Items from a data source
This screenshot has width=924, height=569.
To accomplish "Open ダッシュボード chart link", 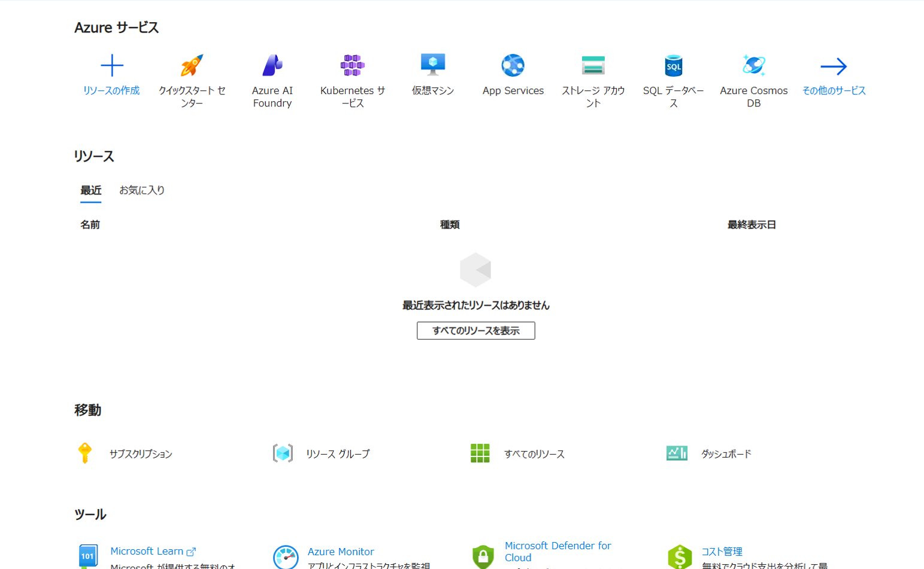I will (725, 454).
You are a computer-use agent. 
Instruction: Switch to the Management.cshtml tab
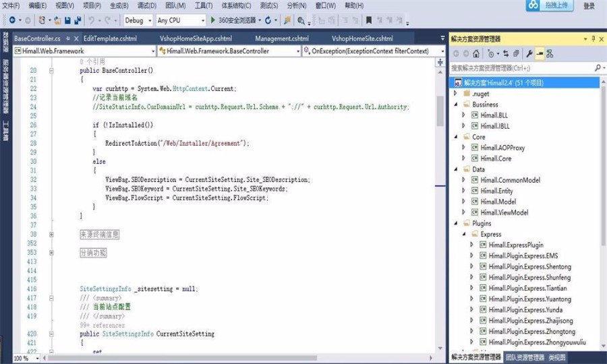(x=282, y=38)
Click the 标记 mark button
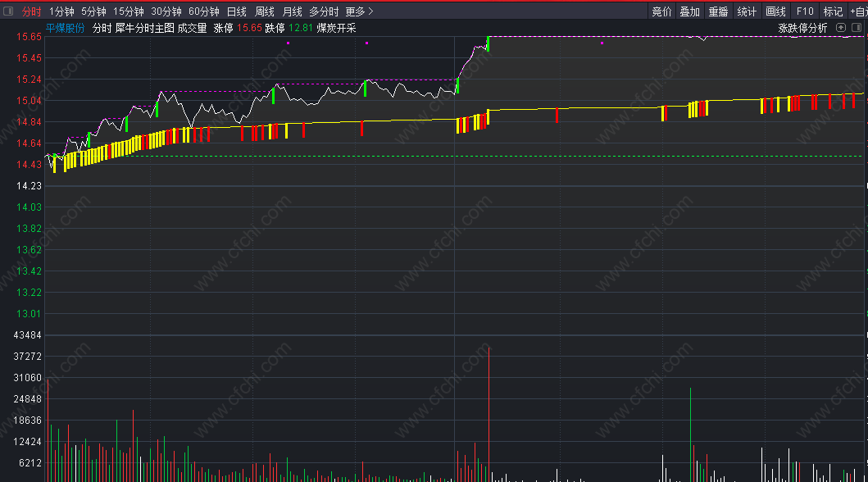This screenshot has height=482, width=868. (833, 11)
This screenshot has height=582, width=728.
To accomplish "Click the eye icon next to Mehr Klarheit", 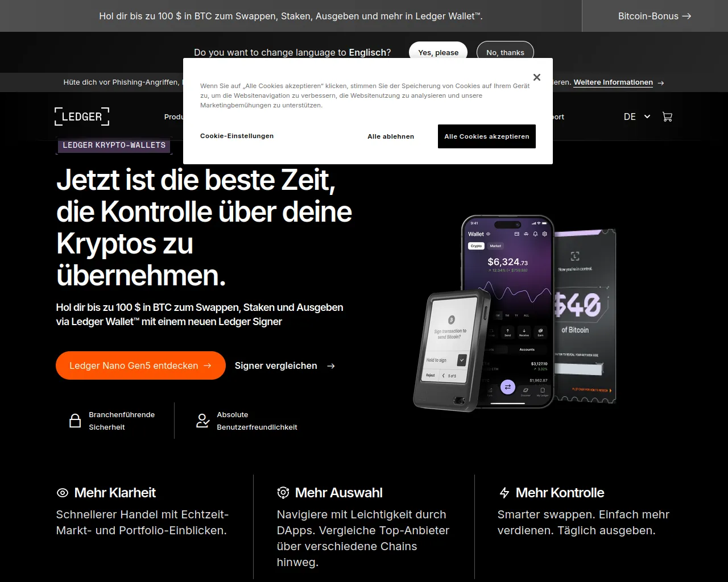I will tap(63, 493).
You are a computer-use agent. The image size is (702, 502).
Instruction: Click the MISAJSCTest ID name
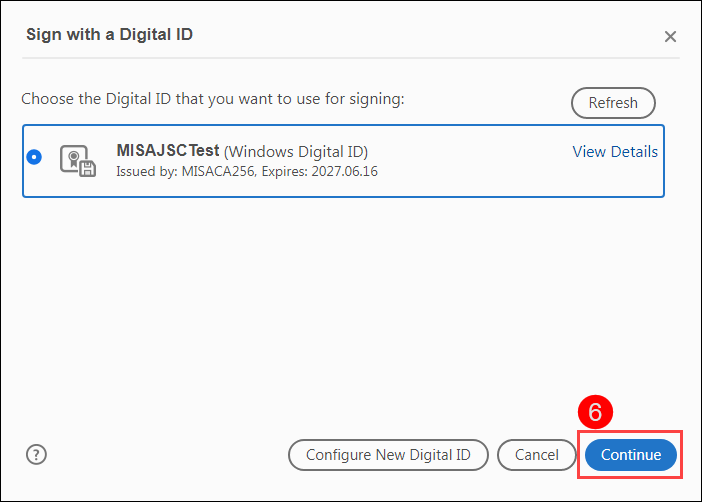coord(168,152)
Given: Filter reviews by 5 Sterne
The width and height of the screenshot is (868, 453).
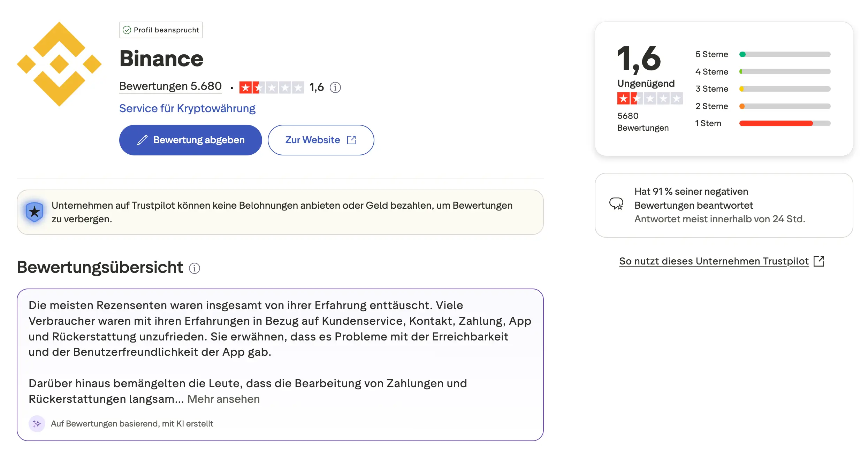Looking at the screenshot, I should coord(711,54).
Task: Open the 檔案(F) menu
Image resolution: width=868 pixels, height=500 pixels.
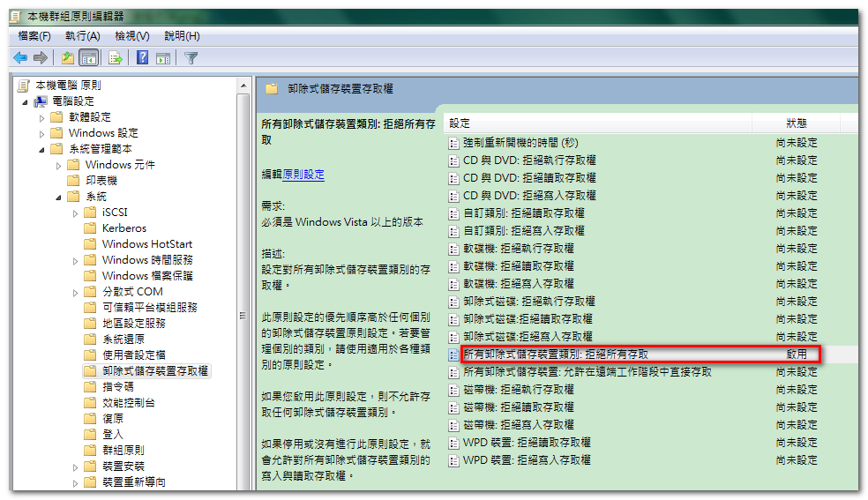Action: click(34, 36)
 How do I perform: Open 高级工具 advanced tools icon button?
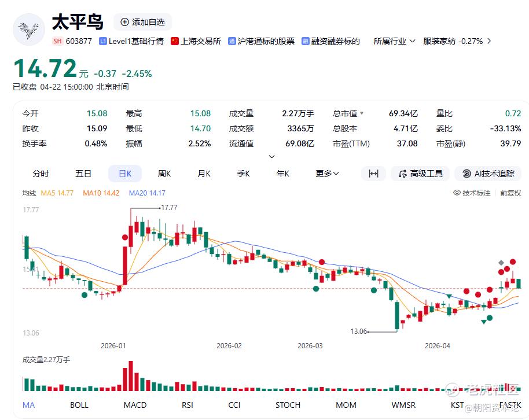point(402,174)
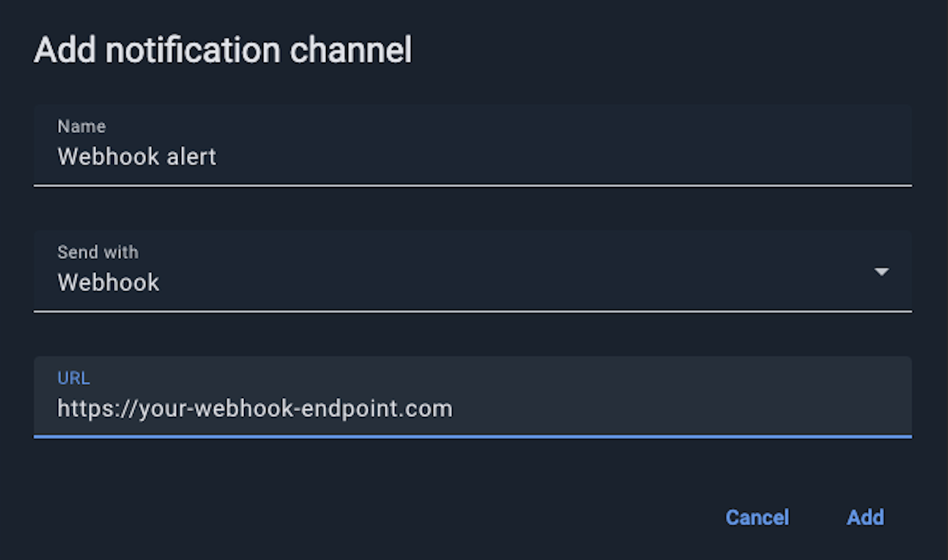Click the highlighted URL underline area
The width and height of the screenshot is (948, 560).
click(473, 436)
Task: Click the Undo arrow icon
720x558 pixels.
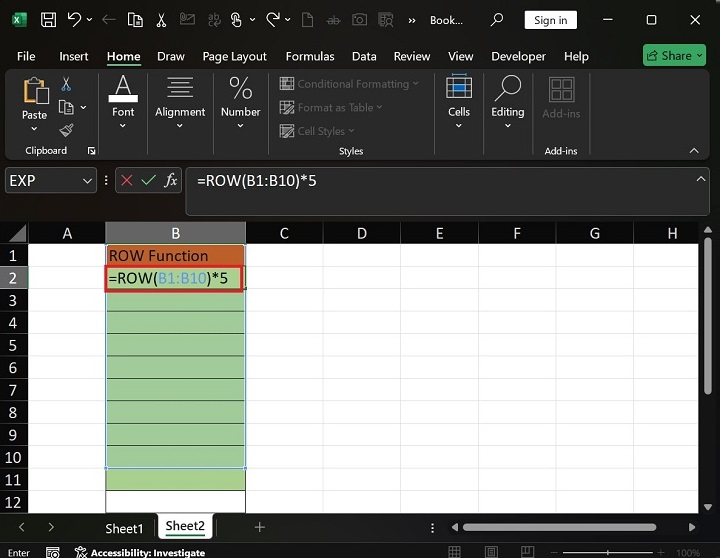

AIM OF THE TASK:
The answer must be every line from the records above that contains "computer".

RESPONSE BELOW:
You are a computer-use agent. 
You are a computer-use agent. The image size is (702, 502).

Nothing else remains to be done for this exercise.